Why feedback feels risky and what to do about it


To the ego, feedback is a threat. In a growth system, feedback is a necessity.

Offering feedback can feel risky, whether it’s at work or to someone we have a close relationship with. Receiving feedback can feel awful.

But why?

Because we have egos.

The ego feels threatened by feedback when its identity is wrapped up in ideas of perfection, authority, goodness, worthiness, value, or rank.

“Perfection” doesn’t need feedback, it’s already perfect—so feedback threatens its perfection. However, there’s no such thing as perfection, so what that’s all about is actually needing to be perceived as excellent. It’s about identity—and comparison.

“Authority” is in charge, so feedback threatens its in-chargeness—its power over others, its higher rank (which keeps the ego feeling worthy). This is also about identity and comparison.

The ego HATES its identity being questioned.

This is why, in an organization, it can feel risky to offer feedback up—if the hierarchy is rigid and identities are very invested in their rank within it, then the person receiving the feedback can feel like their authority is being questioned.

The person offering the feedback feels vulnerable, because the person they’re giving the feedback to is often the one who evaluates them—and thus can determine their livelihood.

This is one of the perils of hierarchy—and a great loss.

In our personal relationships, the stakes are also high: we risk the possibility of rupture if we lack the skills to navigate the dynamic of giving and receiving feedback graciously. No wonder we don’t like to deal with this.

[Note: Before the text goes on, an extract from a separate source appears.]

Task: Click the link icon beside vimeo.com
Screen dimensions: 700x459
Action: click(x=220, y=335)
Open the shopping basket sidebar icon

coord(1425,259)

This is source of tension that’s rarely talked about, but very real and pretty common.

Instead of tiptoeing around our egos and pretending this dynamic isn’t happening, why not just admit to the fact that our feathers get ruffled—but that’s okay, we can learn the skills to get on with things anyway?

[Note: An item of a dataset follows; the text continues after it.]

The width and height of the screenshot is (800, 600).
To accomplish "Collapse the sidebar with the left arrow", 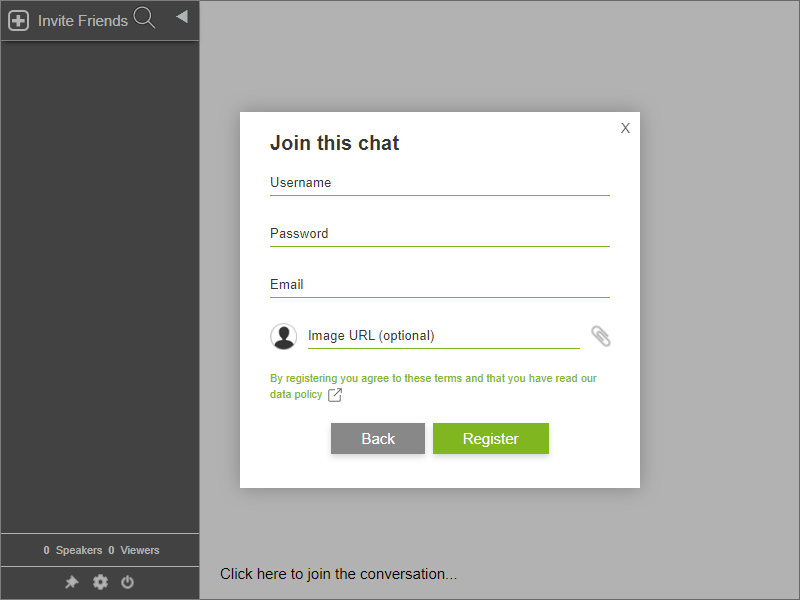I will coord(182,16).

Any organization, system, or relationship that plans to grow needs feedback. Without it, it’s flying blind and stunting its own growth.

Like failure, feedback is just data.

When we remove judgment from it, it’s neutral—not an attack on someone’s skill, worth, or authority.

It IS an admission that things are not perfect—which is REAL. Reality is something we can work with.

And so are egos: we can learn to witness our egos, but not let them derail the feedback loop.

We can build feedback-sharing practices into businesses and relationships so it’s expected and welcomed—like vacuuming under the rug when we’ve swept stuff under it. It’s just good hygiene.

We can de-personalize the feedback, so it doesn’t feel so vulnerable: it’s just what happened, not the sum total of who you/we are.

Again, we get tangled in the identity piece.

The more feedback we give and receive, the more our egos can relax into and trust the new pattern.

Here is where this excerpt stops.